Health care bill includes generic path for biologic drugs

McClatchy NewspapersNovember 29, 2009 

WASHINGTON — After decades of suffering as her body gnarled and stiffened from rheumatoid arthritis, Bonnie Cramer began taking a new drug around 2002.

It wasn't a pill, but an injection — a medicine derived from the living cells of a small hamster, blended with human DNA and whipped into a brew that Cramer shot into her body twice a week.

The morning after she took it for the first time, Cramer climbed out of bed without help.

"I took the drug for over six years. During that time felt as though I had no arthritis," Cramer said.

The biologic drug Enbrel cost $2,000 a month, and Cramer, of Raleigh, N.C., says she was lucky to afford it on the health insurance she enjoyed as a state worker.

"I was always amazed at the number of people in my doctor's office who were trying to find ways to afford this drug, who were in the same situation I was in," said Cramer, a former director of the division of aging for the state of North Carolina and national board chairwoman for AARP.

"They had run out of options and they were getting more disabled," Cramer said.

By law, no generic alternatives to Enbrel or any other biologic drug are available in the U.S. because the Food and Drug Administration has no authority to approve them.

Under health care legislation in Congress, however, generic biologic drugs would become legal in this country for the first time — potentially saving patients thousands of dollars in drug costs in the fastest-growing market in pharmaceuticals.

Some of the brand-name biologic drugs, such as those used to treat cancer, can cost nearly $50,000 a year.

The availability wouldn't come immediately, though. The bill would allow brand-name drug companies to have 12 years of exclusivity before generics could come onto the market — a timeframe that some patient advocates argue is unnecessarily long.

"If we don't do something about the costs in this area, we'll simply continue to see this big explosion," said Nora Super, AARP's lobbyist in Washington. "(Patients) will just know they cost a fortune and they can't afford them."

Generic drug companies are eager to invite generic biologic drugs into the U.S. market, but they, too, say the 12-year exclusivity is too long. They were supported in June when the Federal Trade Commission said the exclusivity was unnecessary, and that competition from generics could lower drug costs by as much as 80 percent.

The Obama administration supports a seven-year exclusivity, and an effort by Rep. Henry Waxman, D-Calif., to reduce the time to five years failed last summer in the House.

Pharmaceutical companies and many lawmakers, however, said the industry needs that time to recoup the billions it spends on developing new biologic drugs.

Biologic drugs are different from small-molecule chemical drugs — such as those found in pills — because they are derived from living cells and can comprise thousands of atoms.

It takes $80 million to $150 million to develop a successful, brand-name biologic drug, said Sam Taylor, the president of the North Carolina Biosciences Organization, a trade group. Only a few ever make it to market.

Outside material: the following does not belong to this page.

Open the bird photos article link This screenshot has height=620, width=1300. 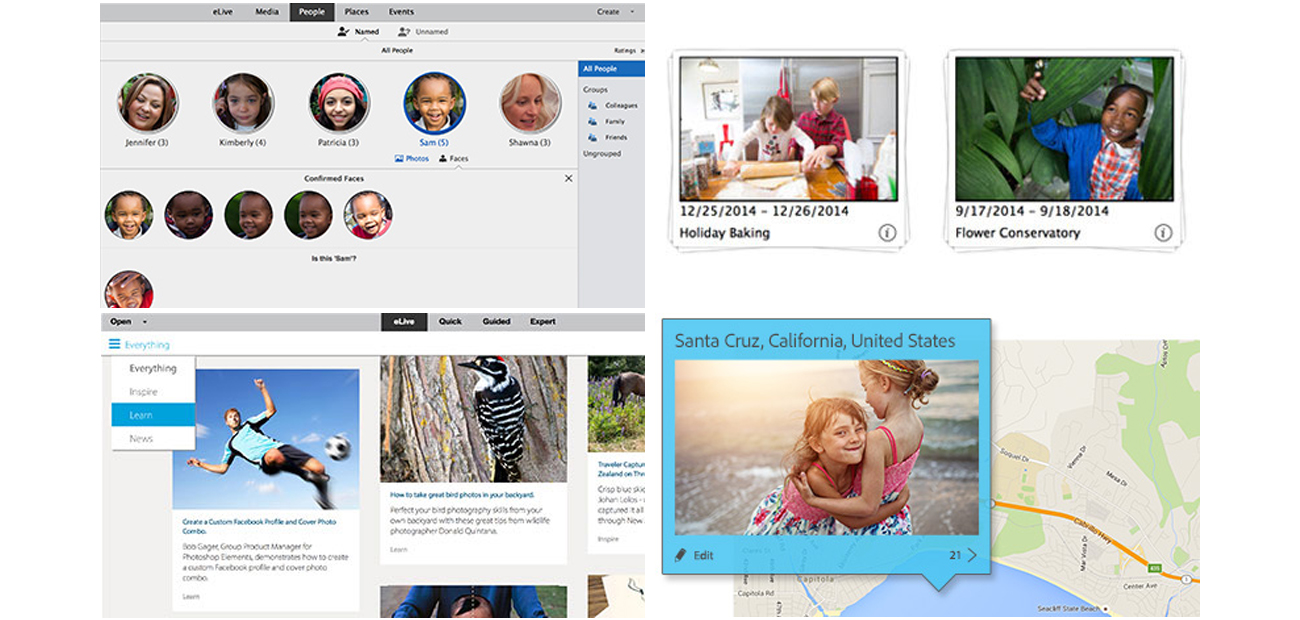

Patients usually take biologics through injections or intravenously. Some doctors and patient advocates say they've seen heartbreaking stories about patients who can't afford the pricey medicines.

Cramer, the patient with rheumatoid arthritis, recalled talking with a fellow patient at her doctor's office and hearing how the woman didn't have the insurance to afford a biologic drug such as Enbrel.

"It was one of those days when you leave the doctor's office with a lot of tears in your eyes," Cramer recalled. "She had no hope of getting this drug."

Debbie Smith, a case manager at the Buddy Kemp Caring House in Charlotte, N.C., a resource for cancer patients, tries to match needy patients with financial resources, including some assistance programs run by drug companies. Still, she said, families often continue to face hardship.

"I've had some patients who can't afford the medication. So, they don't get the treatment," Smith said.

SMALL-MOLECULE VS. BIOLOGIC

Small-molecule drugs often are comprised of dozens of atoms. They can be reproduced through mechanical methods and usually are taken in pill form.

Federal law allows brand-name small-molecule drugs a five-year exclusivity before generics can be made using the same data.

Biologic drugs are derived from living organisms and can be made of hundreds or thousands of atoms.

"It's a very complex process, and it doesn't come out the same every time," said Sam Taylor, the president of the North Carolina Biosciences Organization in Research Triangle Park, N.C.

The Food and Drug Administration has not had a regulatory pathway to develop generic drugs, known as biosimilars, so they haven't been available in the U.S.

The health care bills in both the Senate and House would allow that pathway.